• ISTRUZIONI DELL ESERCIZIO
a) Ricopia dall'articolo sui problemi dei medici italiani il passo che va da "Quali sono i" a "tantissimi professionisti sanitari.".
b) Riscrivi in forma più breve il paragrafo dell'articolo sui problemi dei medici italiani che comincia con "Perché se il fine ultimo", mantenendone i fatti principali.

Quali sono i problemi dei medici italiani? Ecco cosa ne pensa la FNOMCeO
26/02/2019
Dalla carenza di camici bianchi all’aumento del numero di posti nelle scuole di specializzazione e nel test di ingresso alle facoltà di medicina. Dalla formazione del personale sanitario al gap che esiste tra l’offerta sanitaria del nord a quella del sud Italia.
Sono tanti i problemi del Servizio sanitario nazionale che Giovanni Leoni, Vicepresidente della FNOMCeO, elenca ai microfoni di Sanità Informazione. Problemi che vanno affrontati e risolti una volta per tutte per migliorare, allo stesso tempo, sia il livello dell’offerta sanitaria ai pazienti da parte del Ssn, sia le condizioni in cui si vedono costretti ad operare tantissimi professionisti sanitari.
Perché se il fine ultimo del Servizio sanitario è quello di garantire alti standard qualitativi ai cittadini, non si può non passare per un miglioramento delle condizioni lavorative del personale medico. Tra turni massacranti, contratti precari e stipendi non all’altezza dei Paesi esteri, il Ssn italiano rischia di risultare sempre meno attrattivo agli occhi dei nostri camici bianchi.
“Noi siamo per un Servizio sanitario nazionale equo e solidale – ha dichiarato il Vicepresidente Leoni –. Lo abbiamo celebrato di recente nei festeggiamenti per i 40 anni e speriamo si lavori in maniera tale da colmare sempre di più le disuguaglianze tra nord e sud, così che tutti possano essere uguali davanti alla possibilità di avere una risposta dallo Stato in termini di salute”. Il Veneto, da esempio, ha “300 medici in meno sui 7mila previsti per quanto riguarda la dipendenza ospedaliera. Ciò significa – continua Leoni – avere un’assistenza sanitaria in deficit. Bisogna colmarlo perché se paragoniamo questo dato al Sistema nazionale è presumibile che manchino, in questo momento, tra i 10mila e i 20mila medici dipendenti per quanto riguarda la controparte specialistica per le liste d’attesa. È questo un gap che deve essere colmato a livello nazionale aumentando il numero di iscritti alle scuole di specializzazione, in modo tale da ottenere un turnover adeguato di specialisti”.
Le soluzioni? “Allargare anche il Numero chiuso vuol dire avere 20-30mila medici che saranno pronti tra almeno sei anni, mentre in questo momento ci sono almeno 10mila medici laureati ma non specializzati e che devono concludere il loro percorso formativo. Dobbiamo puntare su questi per cominciare a colmare il gap dell’offerta specialistica”.

• DATI IN ESAME
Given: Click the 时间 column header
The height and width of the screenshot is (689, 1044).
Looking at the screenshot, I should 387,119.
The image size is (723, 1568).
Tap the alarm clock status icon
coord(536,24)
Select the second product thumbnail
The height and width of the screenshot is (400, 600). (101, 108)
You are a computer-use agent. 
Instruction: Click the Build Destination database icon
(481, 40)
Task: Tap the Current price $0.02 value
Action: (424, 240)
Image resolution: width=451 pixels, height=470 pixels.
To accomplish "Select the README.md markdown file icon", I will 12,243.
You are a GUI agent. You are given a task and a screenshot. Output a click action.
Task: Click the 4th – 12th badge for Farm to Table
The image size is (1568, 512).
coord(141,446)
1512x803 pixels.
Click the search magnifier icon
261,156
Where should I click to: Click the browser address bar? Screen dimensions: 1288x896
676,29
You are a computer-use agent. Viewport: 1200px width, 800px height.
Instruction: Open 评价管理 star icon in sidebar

• RISPOSTE PER NUMERO
a)
Quali sono i problemi dei medici italiani? Ecco cosa ne pensa la FNOMCeO
26/02/2019
Dalla carenza di camici bianchi all’aumento del numero di posti nelle scuole di specializzazione e nel test di ingresso alle facoltà di medicina. Dalla formazione del personale sanitario al gap che esiste tra l’offerta sanitaria del nord a quella del sud Italia.
Sono tanti i problemi del Servizio sanitario nazionale che Giovanni Leoni, Vicepresidente della FNOMCeO, elenca ai microfoni di Sanità Informazione. Problemi che vanno affrontati e risolti una volta per tutte per migliorare, allo stesso tempo, sia il livello dell’offerta sanitaria ai pazienti da parte del Ssn, sia le condizioni in cui si vedono costretti ad operare tantissimi professionisti sanitari.

b) Per garantire ai cittadini alti standard di qualità, il Servizio sanitario deve migliorare le condizioni di lavoro dei medici. Turni massacranti, contratti precari e stipendi inferiori a quelli dei Paesi esteri rischiano di rendere il Ssn italiano sempre meno attrattivo per i camici bianchi.